Please repeat every entry that follows, keeping each one exactly the same.

Provided records
+++

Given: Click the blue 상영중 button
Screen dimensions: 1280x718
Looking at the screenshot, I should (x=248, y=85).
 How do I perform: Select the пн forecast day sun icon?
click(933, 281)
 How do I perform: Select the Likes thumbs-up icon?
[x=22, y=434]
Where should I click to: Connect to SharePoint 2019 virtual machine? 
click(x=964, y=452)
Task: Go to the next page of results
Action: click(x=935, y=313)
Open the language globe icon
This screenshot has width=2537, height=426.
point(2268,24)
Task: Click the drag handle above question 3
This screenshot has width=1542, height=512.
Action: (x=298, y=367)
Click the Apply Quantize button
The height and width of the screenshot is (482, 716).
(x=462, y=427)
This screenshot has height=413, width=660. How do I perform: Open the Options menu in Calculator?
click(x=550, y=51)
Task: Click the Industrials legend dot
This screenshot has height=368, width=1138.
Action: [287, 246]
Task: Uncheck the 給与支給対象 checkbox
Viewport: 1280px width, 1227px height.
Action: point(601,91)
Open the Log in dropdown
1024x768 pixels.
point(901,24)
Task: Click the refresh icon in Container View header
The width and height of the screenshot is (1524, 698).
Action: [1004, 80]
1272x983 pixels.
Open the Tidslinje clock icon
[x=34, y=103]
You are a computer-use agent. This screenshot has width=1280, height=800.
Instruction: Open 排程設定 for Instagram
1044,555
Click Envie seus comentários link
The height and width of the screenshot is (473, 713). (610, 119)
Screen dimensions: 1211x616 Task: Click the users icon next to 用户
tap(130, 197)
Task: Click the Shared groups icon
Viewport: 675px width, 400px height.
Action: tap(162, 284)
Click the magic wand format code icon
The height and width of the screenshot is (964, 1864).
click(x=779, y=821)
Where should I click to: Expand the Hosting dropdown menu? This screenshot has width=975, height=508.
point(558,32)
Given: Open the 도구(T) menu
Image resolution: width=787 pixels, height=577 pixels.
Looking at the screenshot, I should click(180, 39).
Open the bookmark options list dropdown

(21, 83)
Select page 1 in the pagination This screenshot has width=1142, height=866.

+++

Task result
Given: Click the blue 상영중 button
Screen dimensions: 1280x718
Looking at the screenshot, I should (x=248, y=85).
 How do I perform: Select the пн forecast day sun icon?
click(933, 281)
 How do I perform: Select the Likes thumbs-up icon?
[x=22, y=434]
Where should I click to: Connect to SharePoint 2019 virtual machine? 
click(x=964, y=452)
Task: Go to the next page of results
Action: click(x=935, y=313)
Open the language globe icon
This screenshot has width=2537, height=426.
point(2268,24)
Task: Click the drag handle above question 3
This screenshot has width=1542, height=512.
Action: (x=298, y=367)
Click the Apply Quantize button
The height and width of the screenshot is (482, 716).
(x=462, y=427)
This screenshot has height=413, width=660. How do I perform: Open the Options menu in Calculator?
click(x=550, y=51)
Task: Click the Industrials legend dot
This screenshot has height=368, width=1138.
Action: [287, 246]
Task: Uncheck the 給与支給対象 checkbox
Viewport: 1280px width, 1227px height.
Action: point(601,91)
Open the Log in dropdown
1024x768 pixels.
point(901,24)
Task: Click the refresh icon in Container View header
The width and height of the screenshot is (1524, 698).
Action: [1004, 80]
1272x983 pixels.
Open the Tidslinje clock icon
[x=34, y=103]
You are a computer-use agent. This screenshot has width=1280, height=800.
Instruction: Open 排程設定 for Instagram
1044,555
Click Envie seus comentários link
The height and width of the screenshot is (473, 713). (610, 119)
Screen dimensions: 1211x616 Task: Click the users icon next to 用户
tap(130, 197)
Task: Click the Shared groups icon
Viewport: 675px width, 400px height.
Action: tap(162, 284)
Click the magic wand format code icon
The height and width of the screenshot is (964, 1864).
click(x=779, y=821)
Where should I click to: Expand the Hosting dropdown menu? This screenshot has width=975, height=508.
point(558,32)
Given: Open the 도구(T) menu
Image resolution: width=787 pixels, height=577 pixels.
Looking at the screenshot, I should click(180, 39).
Open the bookmark options list dropdown

(21, 83)
Select page 1 in the pagination This screenshot has width=1142, height=866.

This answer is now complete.